Stored records →
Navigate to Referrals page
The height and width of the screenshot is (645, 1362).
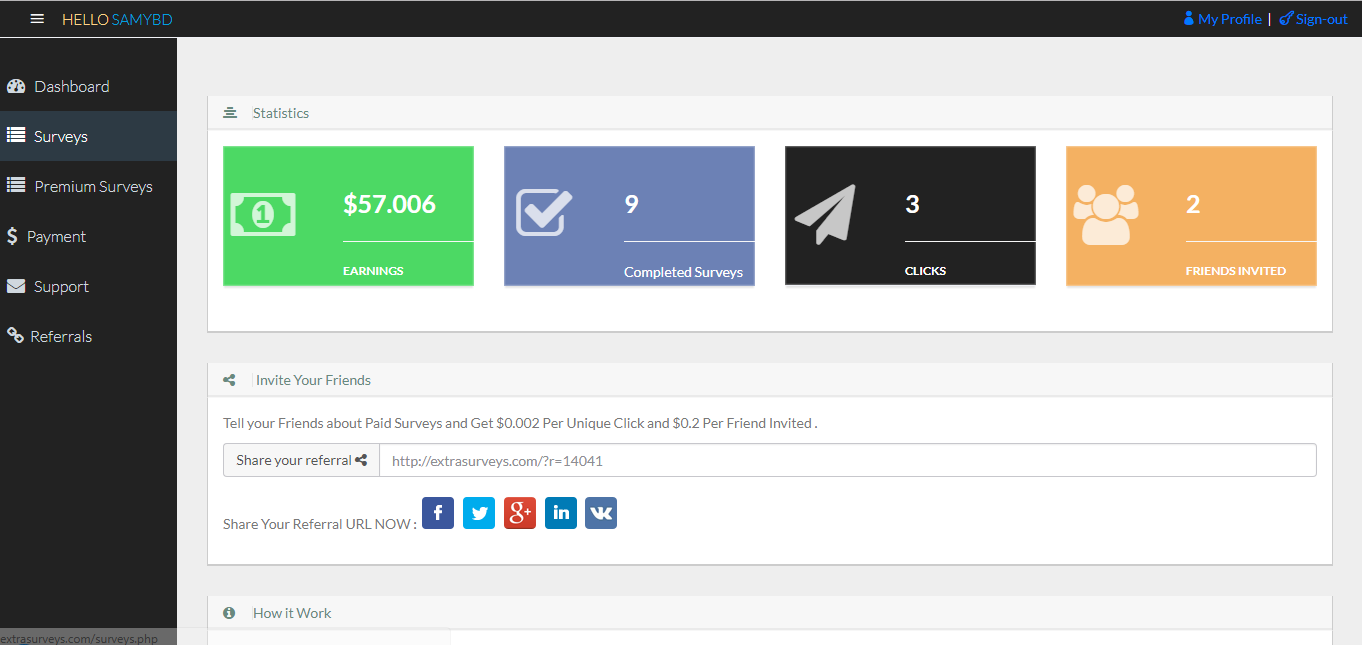[x=61, y=337]

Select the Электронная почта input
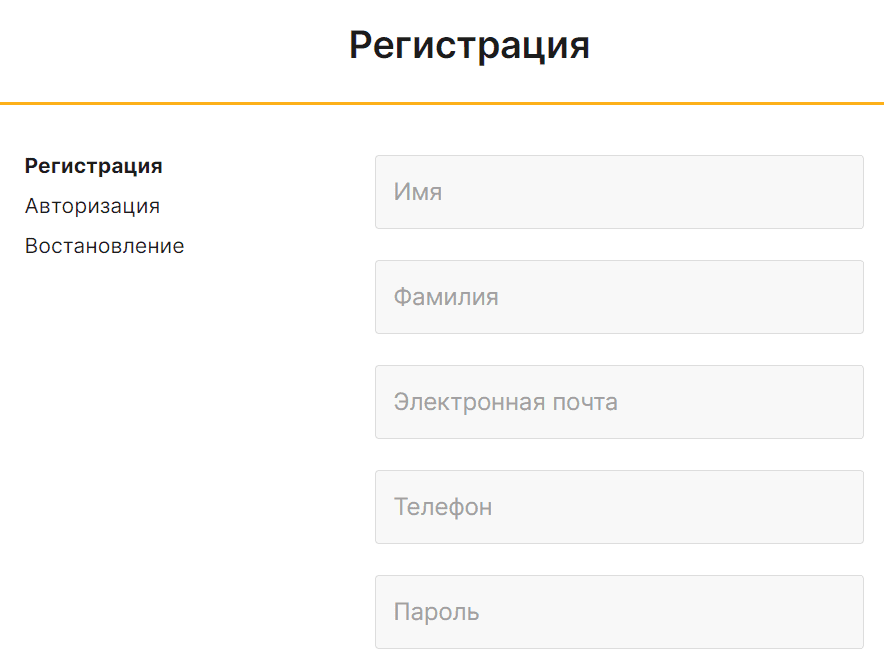point(619,402)
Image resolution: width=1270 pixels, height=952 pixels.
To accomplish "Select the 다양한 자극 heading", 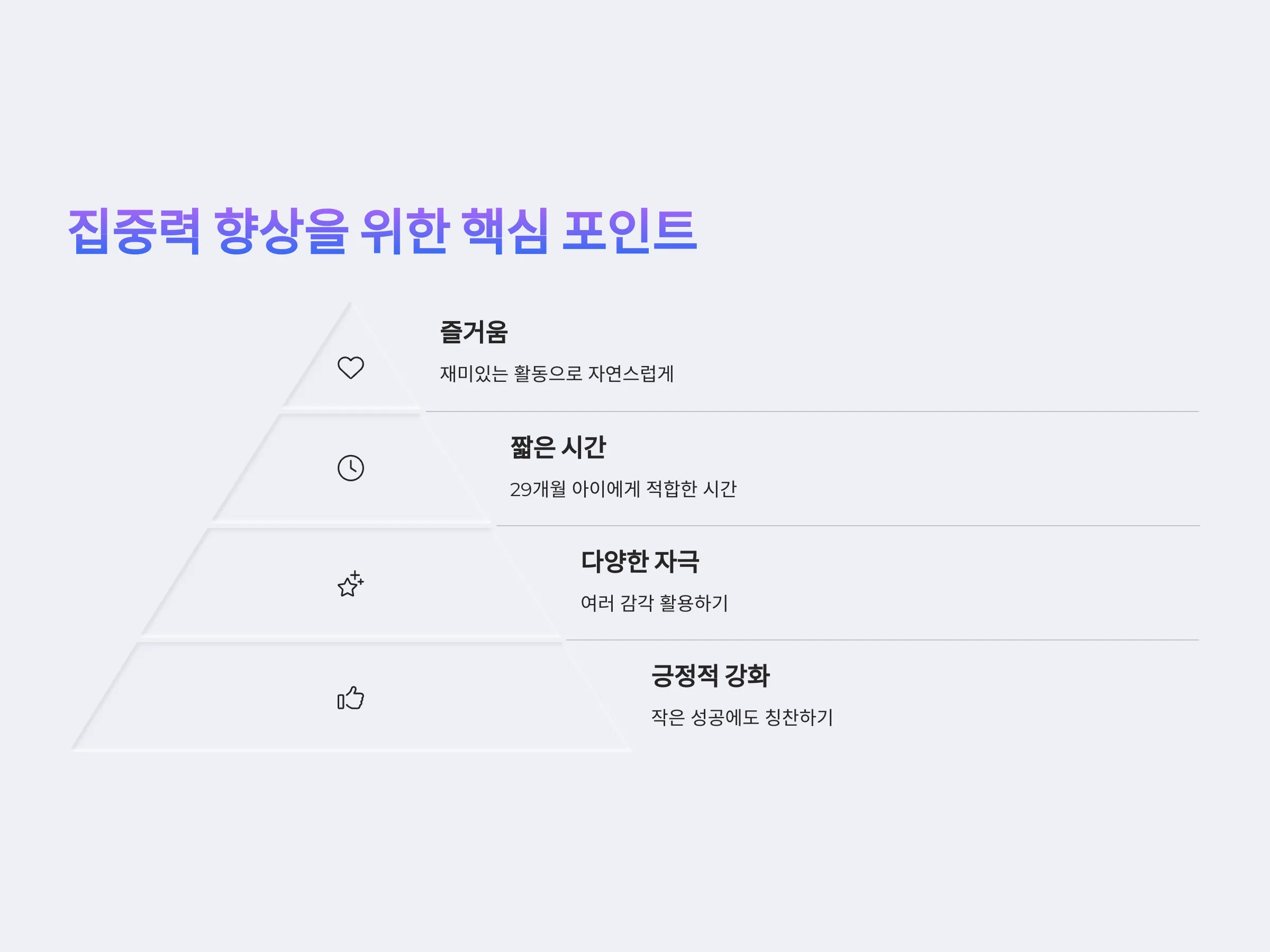I will click(x=640, y=561).
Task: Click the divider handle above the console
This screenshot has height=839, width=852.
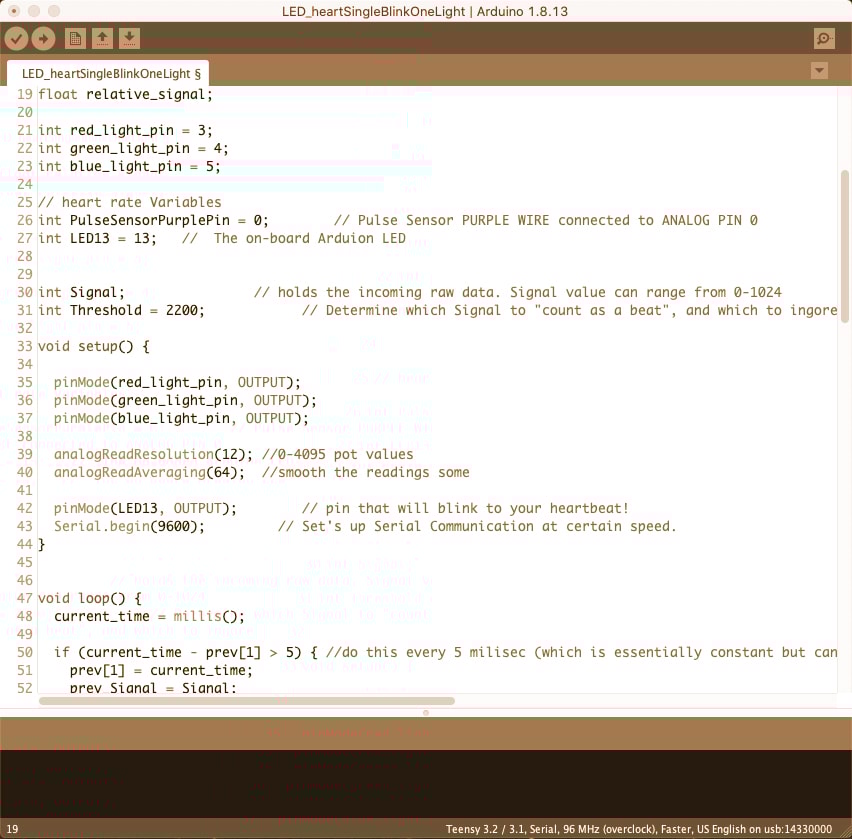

Your objective → A verbatim copy is needed of the lines running from the line with "Task: Click the" to the end of the data above, both included. Keep the pictures out of it.

Written reply →
Task: Click the divider handle above the console
This screenshot has height=839, width=852.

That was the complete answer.